Next, respondent argues that MERC failed to appreciate the significance of the United States Supreme Court's Janus decision, which it contends negated the rationale of the older NLRB decisions relied on by MERC. Respondent also argues that, in the wake of Janus , MERC should have relied on the reasoning stated by the Nevada Supreme Court in Cone v. Nevada Serv. Employees Union/SEIU Local 1107, 116 Nev. 473, 998 P.2d 1178 (2000), which upheld a comparable pay-for-services procedure. We disagree.

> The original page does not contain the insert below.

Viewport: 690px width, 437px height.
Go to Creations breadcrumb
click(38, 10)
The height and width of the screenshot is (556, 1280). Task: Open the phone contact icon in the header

In Janus , 585 U.S. ––––, 138 S. Ct. 2448, the United States Supreme Court considered whether an Illinois statute that authorized unions to assess nonunion public employees "agency fees" to cover their proportionate share of union dues attributable to union activities conducted on behalf of nonunion members of the collective-bargaining unit violated the First Amendment. The Court held the state law unconstitutional and overruled its earlier decision in Abood v. Detroit Bd. of Ed. , 431 U.S. 209, 97 S. Ct. 1782, 52 L. Ed. 2d 261 (1977), which had held that nonmembers could be charged the portion of union fees attributable to collective-bargaining issues. Janus , 585 U.S. at ––––, 138 S. Ct. at 2460. Abood justified its countenance of agency-fee arrangements by relying on the governmental interest in labor peace and avoiding "the risk of free riders ...." Abood , 431 U.S. at 224, 97 S.Ct. 1782 (quotation marks omitted). The Court noted that the first rationale had been based on an unfounded assumption that interunion rivalries would foster dissension within the workforce and force employers to face conflicting demands from different unions. The Court found no historical factual support for that assumption. Janus , 585 U.S. at ––––, 138 S. Ct. at 2465. Concerning the latter of these justifications, the Janus Court determined that avoiding free-rider concerns was not a sufficiently compelling interest to overcome First Amendment objections. Id. at ––––, 138 S. Ct. at 2466. The Court concluded that forcing public employees to subsidize a union whose positions they object to and that they chose not to join violated "the free speech rights of nonmembers by compelling them to subsidize private speech on matters of substantial public concern." Id. at ––––, 138 S. Ct. at 2459-2460.

The Court acknowledged that supporters of agency fees characterized them as unique because unions owe a duty of fair representation to all members of the bargaining unit, regardless of union membership. Id. at ––––, 138 S. Ct. at 2467. The Court considered that one could argue "that a State has a compelling interest in requiring the payment of agency fees because (1) unions would otherwise be unwilling to represent nonmembers or (2) it would be fundamentally unfair to require unions to provide fair representation for nonmembers if nonmembers were not required to pay." Id. at ––––, 138 S. Ct. at 2467. The Court, however, found neither argument sound and explained:

First, it is simply not true that unions will refuse to serve as the exclusive representative of all employees in the unit if they are not given agency fees. As noted, unions represent millions of public employees in jurisdictions that do not permit agency fees. No union is ever compelled to seek that designation. On the contrary, designation as exclusive representative is avidly sought. ... Why is this so?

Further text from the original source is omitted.